The US National Institute for Science and Technology (NIST) in the US conducted a large scale study on facial recognition algorithms in 2019 and determined that they are less accurate for Asian and African American faces compared to Caucasians. This report was cited in the Human Rights Watch’ report and has been used previously as proof of racial bias embedded into AI. The bias introduction has primarily been attributed to a lack of diverse programmers’ perspectives and imbalanced training datasets in the machine learning models. i.e. not enough diverse people of color included in face datasets.

The issue of bias broadens out and can have negative implications on consumers, healthcare, job hiring practices, advertisements, social media and more, which I may dive deeper into other posts.
As we see the ethical and societal dilemmas stack up in the US and globally, the lack of comprehensive US federal regulation has been a critical gap. High profile advocates for regulation, including Brad Smith, VP and chief legal counsel at Microsoft, have touted direct government regulations for many years. Brad Smith most recently wrote about the topic in his book, Tools and Weapons, where he dives deeper into why government regulations are essential as AI development advances.

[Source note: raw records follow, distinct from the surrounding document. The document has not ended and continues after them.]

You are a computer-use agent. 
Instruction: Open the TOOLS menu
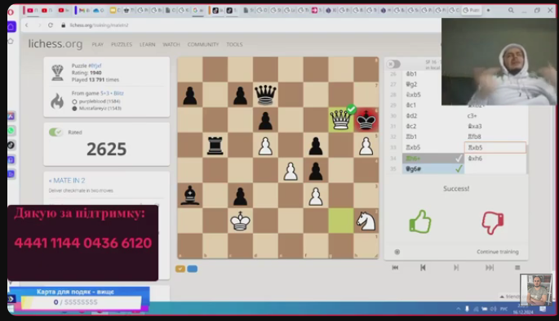pyautogui.click(x=234, y=45)
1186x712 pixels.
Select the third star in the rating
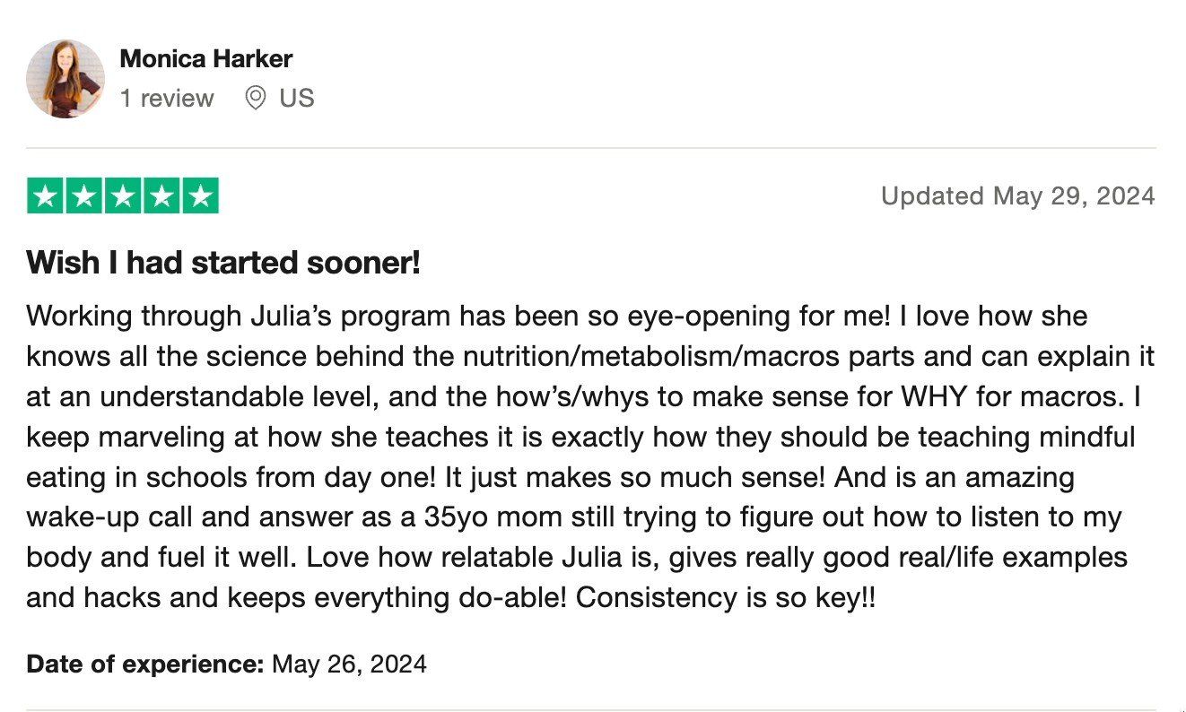click(x=123, y=196)
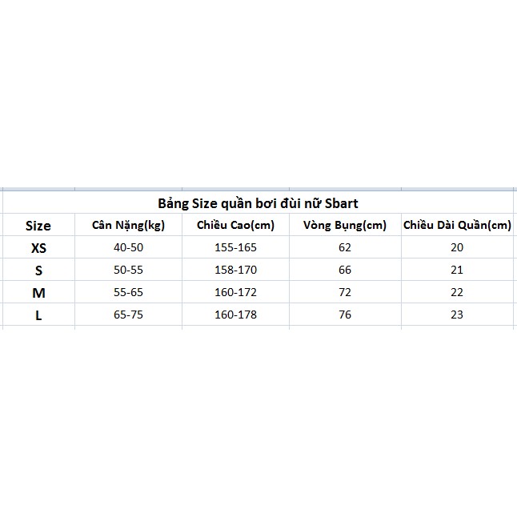Click the pants length value 23 cell

[x=457, y=315]
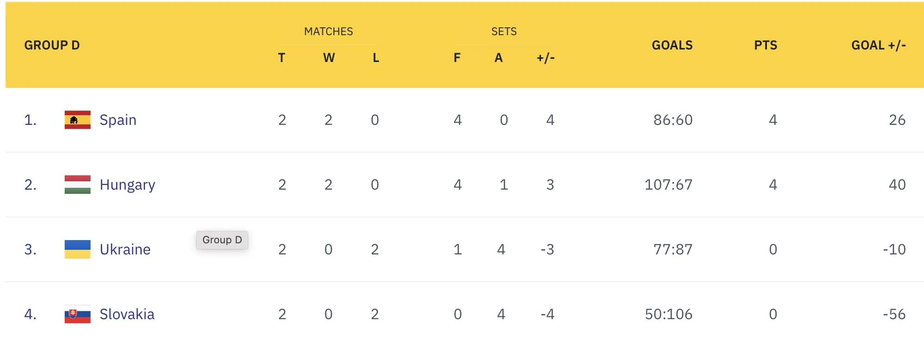Viewport: 924px width, 346px height.
Task: Click the GOALS column header
Action: tap(672, 45)

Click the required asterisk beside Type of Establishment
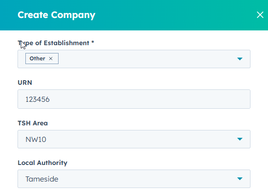click(93, 42)
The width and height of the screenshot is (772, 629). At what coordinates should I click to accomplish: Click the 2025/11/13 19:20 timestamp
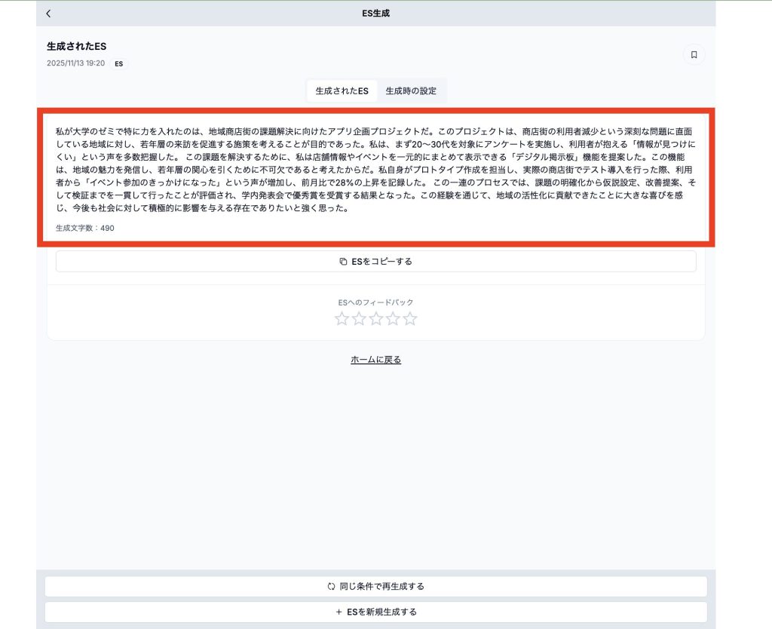75,64
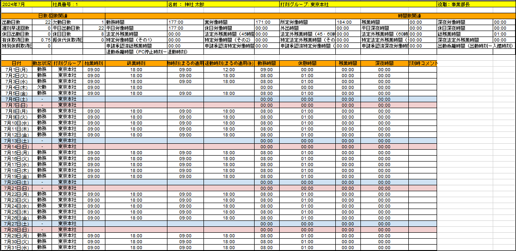
Task: Click the 7月1日(月) date cell
Action: click(16, 69)
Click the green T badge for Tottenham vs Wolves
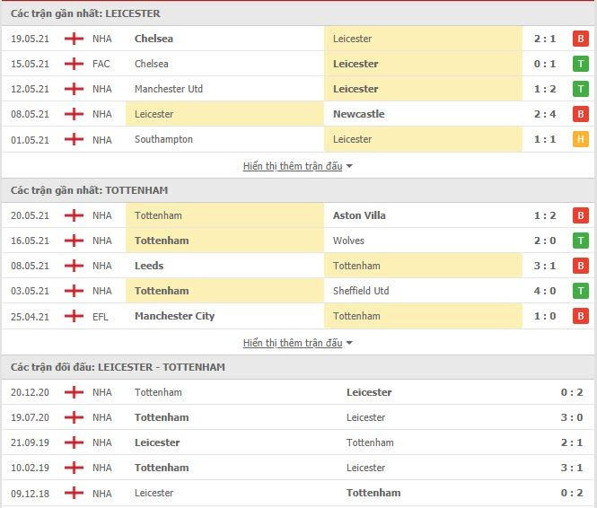597x508 pixels. [x=581, y=241]
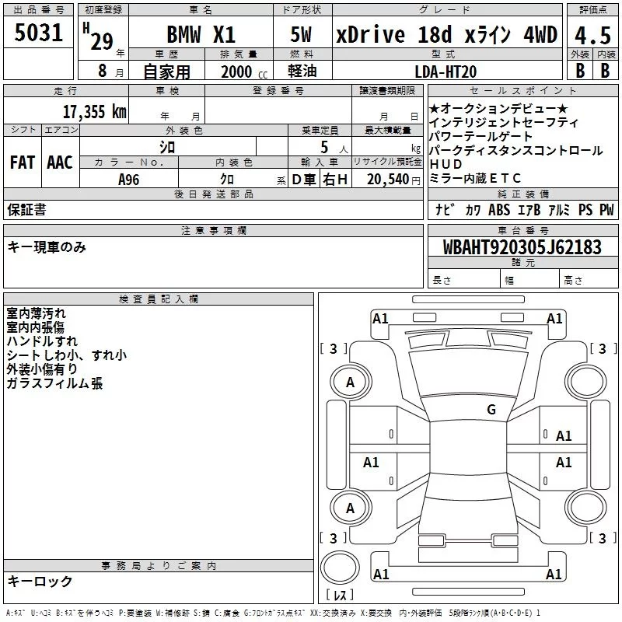622x622 pixels.
Task: Select the xDrive 18d grade cell
Action: (446, 35)
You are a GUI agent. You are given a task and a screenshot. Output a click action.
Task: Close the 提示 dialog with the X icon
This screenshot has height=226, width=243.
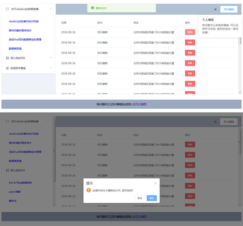pyautogui.click(x=155, y=183)
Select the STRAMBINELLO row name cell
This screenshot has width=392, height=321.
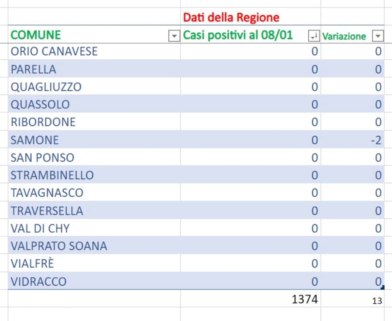[52, 175]
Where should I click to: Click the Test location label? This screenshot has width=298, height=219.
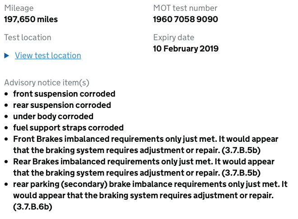tap(28, 37)
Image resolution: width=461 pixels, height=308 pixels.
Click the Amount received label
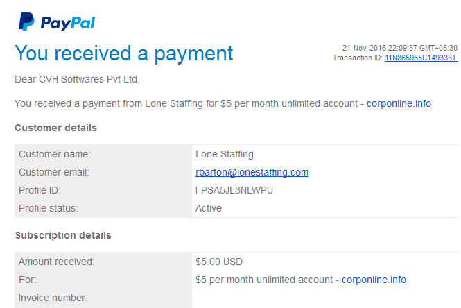pyautogui.click(x=56, y=262)
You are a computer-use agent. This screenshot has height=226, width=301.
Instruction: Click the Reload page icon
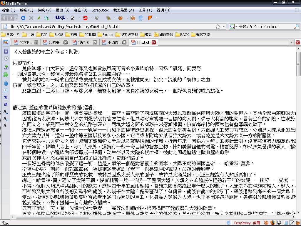coord(23,18)
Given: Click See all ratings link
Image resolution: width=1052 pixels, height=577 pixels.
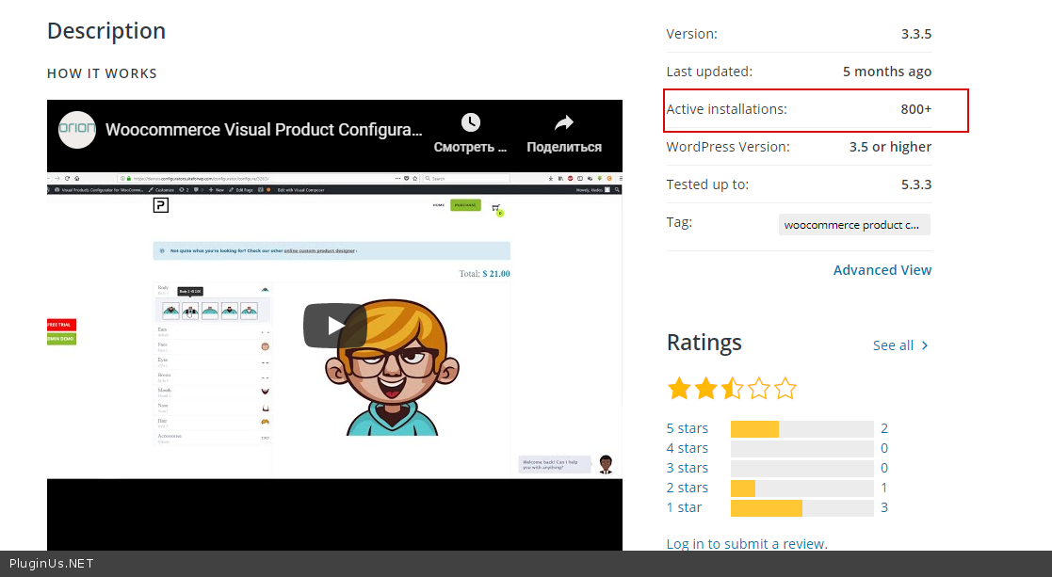Looking at the screenshot, I should [x=893, y=345].
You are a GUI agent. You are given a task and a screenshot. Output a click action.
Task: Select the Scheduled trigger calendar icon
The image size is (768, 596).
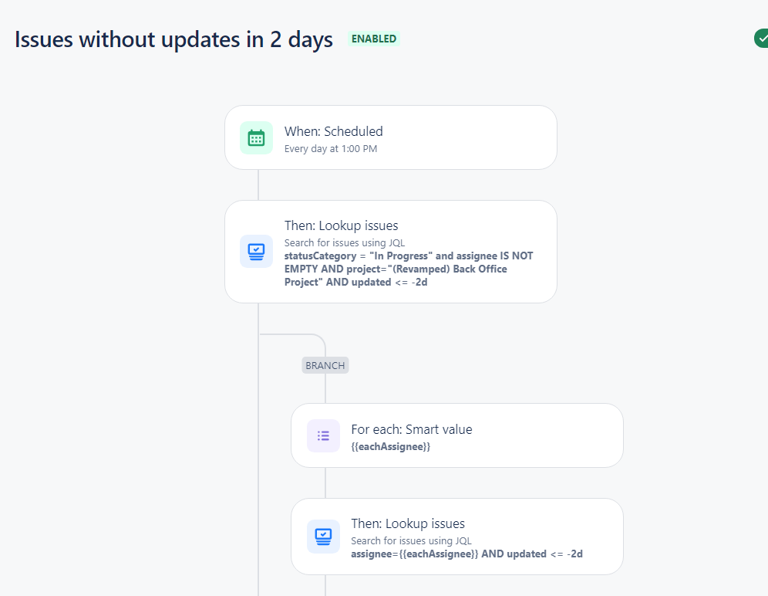tap(255, 137)
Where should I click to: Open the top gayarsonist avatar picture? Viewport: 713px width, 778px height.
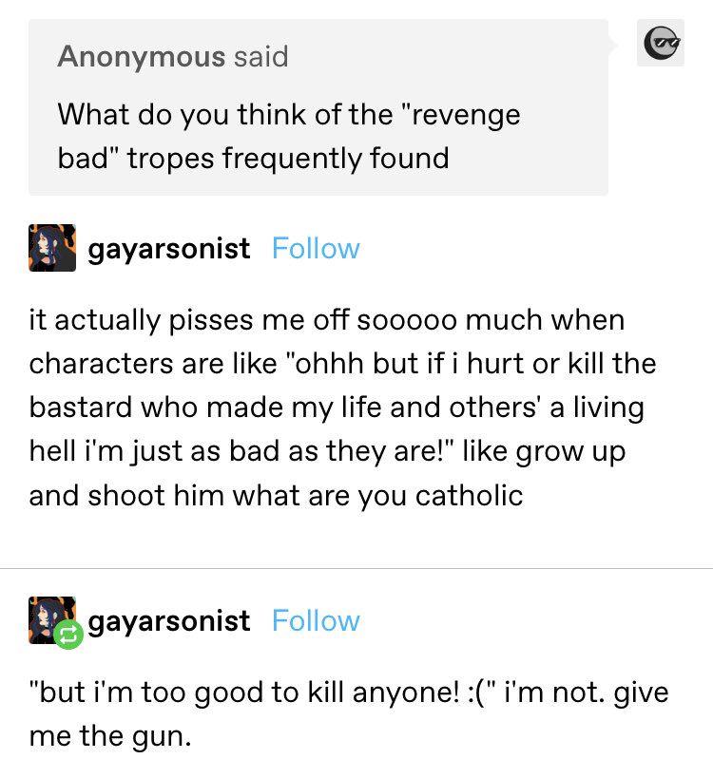click(52, 248)
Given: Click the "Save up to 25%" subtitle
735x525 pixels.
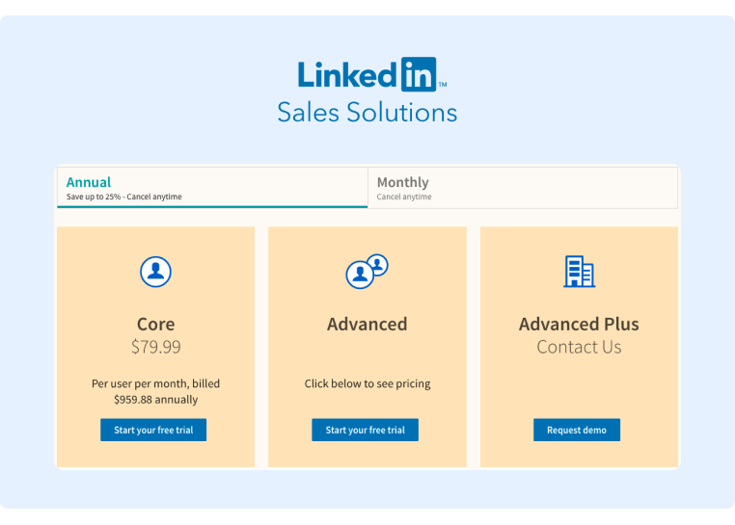Looking at the screenshot, I should (123, 197).
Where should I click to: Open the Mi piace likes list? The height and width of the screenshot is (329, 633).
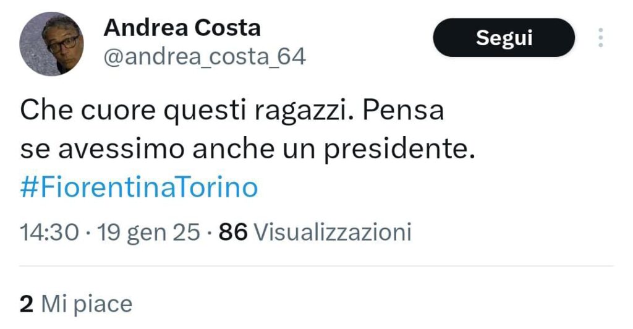87,304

There have been past efforts to publish recommendations by federal agencies, such as the published guidance from the Office of Management and Budget as of 2020, FTC guidance on commercial implications on AI usage, and the State Department’s recent efforts to counteract the harmful impacts of AI in malicious situations (see State Department AI landing page).
In 2020, Sen. Edward Markey (D-Mass.) and Sen. Jeff Merkely (D-Ore.) led the introduction of a moratorium to ban government use of facial recognition and other biometric technology for state and local law enforcement entities and would “effectively strip federal [financial] support.” The bill also cited the report from NIST which continues to serve as proof that “biometric surveillance systems” are unreliable, not regulated, and should banned from use against US citizens. It remains unclear whether it would actually pass the Senate to law. Similar moratoriums have been considered in the European Parliament, but they also remain divided on the topic.
The lack of federal regulations has left many state and local governments to introduce their own regulations to protect constituents and consumers from AI-biometric data. My home state of Illinois recently passed the Biometric Information Privacy Act, which states that customers have to give consent before companies could use biometric data. There are many other states that have introduced, enacted, or failed to pass laws with similar language.
The inherent bias and lack of ethical oversight has been well-documented by many data scientists and people of color, notably AI ethics researcher Timnit Gebru, who documented her departure from Google last year after raising ethical implications of language models. Gebru continues to advocate for companies to slow down AI development.
This area continues to be a complex, yet fascinating topic. Lawmakers need to catch up and truly start to understand the implications that AI, when used maliciously or without diverse consideration, can have to the societal fabric. Let’s hope the US can get there soon rather than later.